--- Reading text ---
==================================================
Relationships between identity, creativity, and friendship are explored in a humorous and intelligent – if somewhat monochromatic – manner in Toronto-based Sheila Heti’s new novel. Heti, who previously produced a novel (2005’s Ticknor) and short story collection (2002’s The Middle Stories), here fictionalizes actual events and conversations from a year in the lives of her friends to forge a journey of self-discovery for her protagonist – Sheila Heti.

In the book, Sheila divorces a husband and forms a fast, intense friendship with a painter named Margaux. Female companionship is a strange experiment for both women, who heretofore related predominantly to men, despite being frustrated by their paternalism. The women’s days are spent talking about art, while Sheila avoids working on a play commissioned by a feminist theatre company. Consumed with a desire to foment beauty despite her own stalled creative output, Sheila works in a hair salon and punishes herself by taking a sadistic lover named Israel. Her relationship with Margaux ruptures when Sheila tries to use their taped conversations as source material without her friend’s prior consent.

Cleverness abounds in How Should a Person Be? Deeply concerned with the intersection of art and celebrity, the book is reverent about painters while lampooning performance artists, the commercial art world, wealthy patrons, and even the profession of clowning. This is a book of ideas packed with overt symbolism and multiple dream sequences (one of which necessitates a late-night international Skype call to Sheila’s Jungian analyst). Amidst that heady mix, Heti’s discussions of Jewish identity and sexual masochism are particularly interesting.

Although breezy and readable, the prose suffers from a consistent tone of detachment, making it difficult to engage with the simple, linear plot, and hard to relate to the nakedly ambitious but painfully insecure Sheila or the accomplished and prolific Margaux. Despite their origins in the real world, the fictional people and predicaments that populate How Should a Person Be? feel like objects in service of an intellectual thesis, lacking sufficient richness and complexity of their own.

Review

...a self-conscious, darkly funny exploration of the strained complexities of female friendship, the makings of bad art, and the finer points of awkward sex...[Heti] celebrates the extraordinary imperfection in ordinary life. (Jackie Wong The Georgia Straight 20100929)

...a portrait of the artist as a young woman, a postmodern self-help book and an autobiography of the mind. (Rebecca Wigod Vancouver Sun 20100924)

...an unforgettable book: intellectually exacting, unsettling in its fragility, bodily as anything painted by Freud, experimental yet crafted as hell, and yes, very funny. (Claudia Dey National Post 20101125)
==================================================
--- Element lookup records ---
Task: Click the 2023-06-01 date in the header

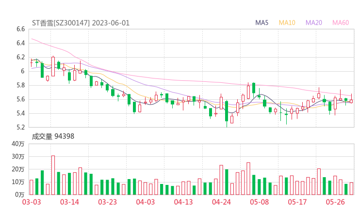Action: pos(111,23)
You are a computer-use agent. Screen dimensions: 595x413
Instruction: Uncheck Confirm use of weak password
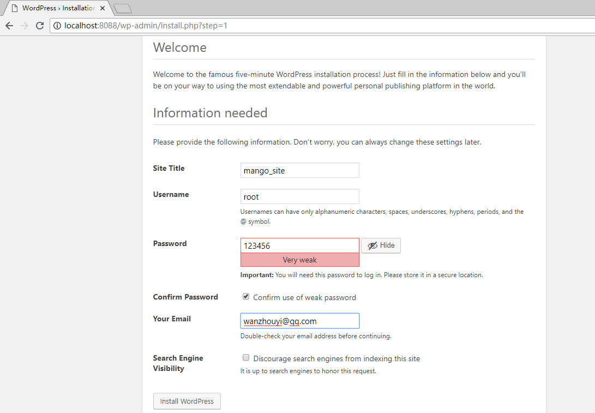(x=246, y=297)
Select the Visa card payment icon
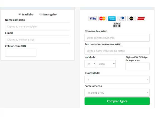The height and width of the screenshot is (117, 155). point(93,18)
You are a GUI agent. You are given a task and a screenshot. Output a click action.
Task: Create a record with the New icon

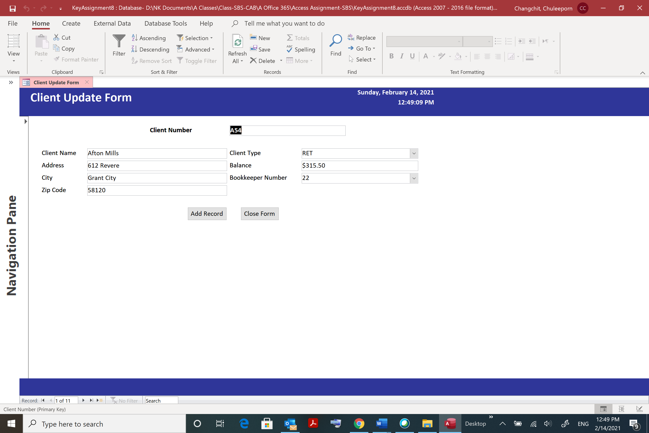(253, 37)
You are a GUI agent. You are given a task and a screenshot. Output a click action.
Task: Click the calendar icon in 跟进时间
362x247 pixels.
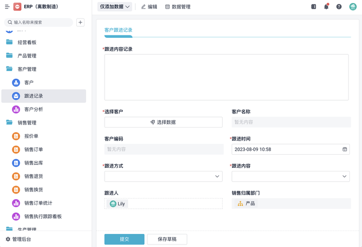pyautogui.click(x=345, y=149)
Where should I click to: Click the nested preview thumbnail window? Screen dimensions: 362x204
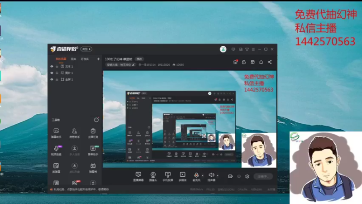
==================================================
--- Tasks and exercises ---
1. Translate this sentence from the review into Spanish: "In the book, Sheila divorces a husband and forms a fast, intense friendship with a painter named Margaux."
2. Repeat word for word the part of the review that runs from "Although breezy and" to "Georgia Straight 20100929)".

--- Correct answers ---
1. En el libro, Sheila se divorcia de un marido y entabla una amistad rápida e intensa con una pintora llamada Margaux.

2.
Although breezy and readable, the prose suffers from a consistent tone of detachment, making it difficult to engage with the simple, linear plot, and hard to relate to the nakedly ambitious but painfully insecure Sheila or the accomplished and prolific Margaux. Despite their origins in the real world, the fictional people and predicaments that populate How Should a Person Be? feel like objects in service of an intellectual thesis, lacking sufficient richness and complexity of their own.

Review

...a self-conscious, darkly funny exploration of the strained complexities of female friendship, the makings of bad art, and the finer points of awkward sex...[Heti] celebrates the extraordinary imperfection in ordinary life. (Jackie Wong The Georgia Straight 20100929)